A questo si aggiunga il fatto che Ferrovie dello Stato fa sapere che non intende completare l’impiantistica del realizzando binario ex variante di Cannitello: fanno trapelare che a fronte di un vero progetto di variante, miglioramento urbanistico ed infrastrutturale, di 5 chilometri e che doveva costare circa 8 milioni di euro, oggi si sta lavorando su circa un quinto di questo tracciato – praticamente una curva di nessuna utilità – con una spesa prevista di più del triplo rispetto all’originale: certo che dichiarare l’opera propedeutica al Ponte è costato un bel po’ a Calabresi e Siciliani, oltre che a tutto lo Stato.

Il progetto ingegneristico Ponte è stato travolto dalle sue stesse contraddizioni: l’inutilità, l’impatto ambientale (addirittura accentuato nelle ultime versioni del progetto), la non fattibilità (denunciata proprio dall’ex coordinatore del comitato tecnico- scientifico del progetto, che invece di essere ringraziato è stato cacciato in malo modo dalla società), e oggi anche dall’enorme mancanza di fondi (nel quanto mai improbabile profilo economico-finanziario è previsto un intervento in project financing dei privati di oltre 5 miliardi di euro (!), una cifra impensabile per questo tipo di programmi, a meno di megaricicli criminali e mafiosi degli accumuli dei traffici internazionali di eroina e cocaina, come ha sostenuto qualche tempo fa la Direzione Nazionale Antimafia.

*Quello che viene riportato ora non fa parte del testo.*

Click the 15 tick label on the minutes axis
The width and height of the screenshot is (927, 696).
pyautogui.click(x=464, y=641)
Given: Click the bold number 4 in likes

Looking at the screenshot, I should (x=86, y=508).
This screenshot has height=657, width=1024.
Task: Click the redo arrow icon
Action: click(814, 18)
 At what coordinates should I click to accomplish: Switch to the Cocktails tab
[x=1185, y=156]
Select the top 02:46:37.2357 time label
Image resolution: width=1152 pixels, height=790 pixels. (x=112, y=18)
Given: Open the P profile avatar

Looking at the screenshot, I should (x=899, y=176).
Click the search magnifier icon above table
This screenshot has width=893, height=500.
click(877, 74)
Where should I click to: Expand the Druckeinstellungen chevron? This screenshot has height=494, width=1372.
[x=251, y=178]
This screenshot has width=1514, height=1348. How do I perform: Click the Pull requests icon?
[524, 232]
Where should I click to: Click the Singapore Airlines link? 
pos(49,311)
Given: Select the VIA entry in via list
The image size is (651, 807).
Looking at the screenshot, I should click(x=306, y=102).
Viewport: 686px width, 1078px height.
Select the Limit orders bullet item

Non è più sopportabile che mentre si tagliano le pensioni e si aumenta l’IVA, si continui l’iter del Ponte con il solo fine di pagare le ricche fatture del progetto definitivo, che si è voluto incautamente proseguire, magari per avallare eventuali richieste di penali da parte di Impregilo che già dovrebbe risarcire gli Italiani tutti per lo sfascio infinito dei cantieri autostradali.

Chiudiamo i rubinetti del Ponte, chiudiamo la Stretto di Messina.